» **Collected data**
^^^^
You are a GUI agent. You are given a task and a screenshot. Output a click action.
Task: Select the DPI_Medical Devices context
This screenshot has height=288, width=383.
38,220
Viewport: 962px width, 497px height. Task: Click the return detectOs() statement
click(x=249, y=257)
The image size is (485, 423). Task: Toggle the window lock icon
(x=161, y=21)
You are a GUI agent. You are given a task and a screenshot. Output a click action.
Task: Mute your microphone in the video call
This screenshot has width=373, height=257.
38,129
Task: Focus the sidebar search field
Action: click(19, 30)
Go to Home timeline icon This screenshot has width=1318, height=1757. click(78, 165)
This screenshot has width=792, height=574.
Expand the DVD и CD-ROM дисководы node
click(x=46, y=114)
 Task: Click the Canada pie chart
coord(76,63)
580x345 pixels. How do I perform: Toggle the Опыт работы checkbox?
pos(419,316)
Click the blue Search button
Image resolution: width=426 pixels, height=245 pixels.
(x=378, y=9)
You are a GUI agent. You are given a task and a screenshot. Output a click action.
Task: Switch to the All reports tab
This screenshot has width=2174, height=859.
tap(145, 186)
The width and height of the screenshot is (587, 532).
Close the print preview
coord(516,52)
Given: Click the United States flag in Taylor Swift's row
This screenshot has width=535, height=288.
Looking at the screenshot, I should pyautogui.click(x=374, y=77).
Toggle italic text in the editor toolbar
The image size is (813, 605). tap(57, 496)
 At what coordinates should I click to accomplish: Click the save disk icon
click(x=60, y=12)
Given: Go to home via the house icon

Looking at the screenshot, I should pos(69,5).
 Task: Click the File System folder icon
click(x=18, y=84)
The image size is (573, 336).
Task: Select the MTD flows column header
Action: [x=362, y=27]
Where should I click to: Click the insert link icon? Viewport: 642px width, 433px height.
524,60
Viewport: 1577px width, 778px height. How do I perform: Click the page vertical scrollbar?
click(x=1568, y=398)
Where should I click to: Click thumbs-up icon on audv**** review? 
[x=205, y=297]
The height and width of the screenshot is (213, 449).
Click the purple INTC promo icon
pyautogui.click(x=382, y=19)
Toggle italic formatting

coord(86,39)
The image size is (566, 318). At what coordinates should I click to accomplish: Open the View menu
^^^^
» **WHAT THIS TASK INVOLVES**
Return the lines from the line containing "Go to Home timeline" to the end of the entries above, exactly as they appear and with no other output.

» **RESPONSE TO THIS TASK**
Go to Home timeline icon This screenshot has width=1318, height=1757. click(78, 165)
This screenshot has width=792, height=574.
Expand the DVD и CD-ROM дисководы node
click(x=46, y=114)
 Task: Click the Canada pie chart
coord(76,63)
580x345 pixels. How do I perform: Toggle the Опыт работы checkbox?
pos(419,316)
Click the blue Search button
Image resolution: width=426 pixels, height=245 pixels.
(x=378, y=9)
You are a GUI agent. You are given a task and a screenshot. Output a click action.
Task: Switch to the All reports tab
This screenshot has width=2174, height=859.
tap(145, 186)
The width and height of the screenshot is (587, 532).
Close the print preview
coord(516,52)
Given: Click the United States flag in Taylor Swift's row
This screenshot has width=535, height=288.
Looking at the screenshot, I should pyautogui.click(x=374, y=77).
Toggle italic text in the editor toolbar
The image size is (813, 605). tap(57, 496)
 At what coordinates should I click to accomplish: Click the save disk icon
click(x=60, y=12)
Given: Go to home via the house icon

Looking at the screenshot, I should pos(69,5).
 Task: Click the File System folder icon
click(x=18, y=84)
The image size is (573, 336).
Task: Select the MTD flows column header
Action: [x=362, y=27]
Where should I click to: Click the insert link icon? Viewport: 642px width, 433px height.
524,60
Viewport: 1577px width, 778px height. How do I perform: Click the page vertical scrollbar?
click(x=1568, y=398)
Where should I click to: Click thumbs-up icon on audv**** review? 
[x=205, y=297]
The height and width of the screenshot is (213, 449).
Click the purple INTC promo icon
pyautogui.click(x=382, y=19)
Toggle italic formatting

coord(86,39)
The image size is (566, 318). At what coordinates should I click to accomplish: Open the View menu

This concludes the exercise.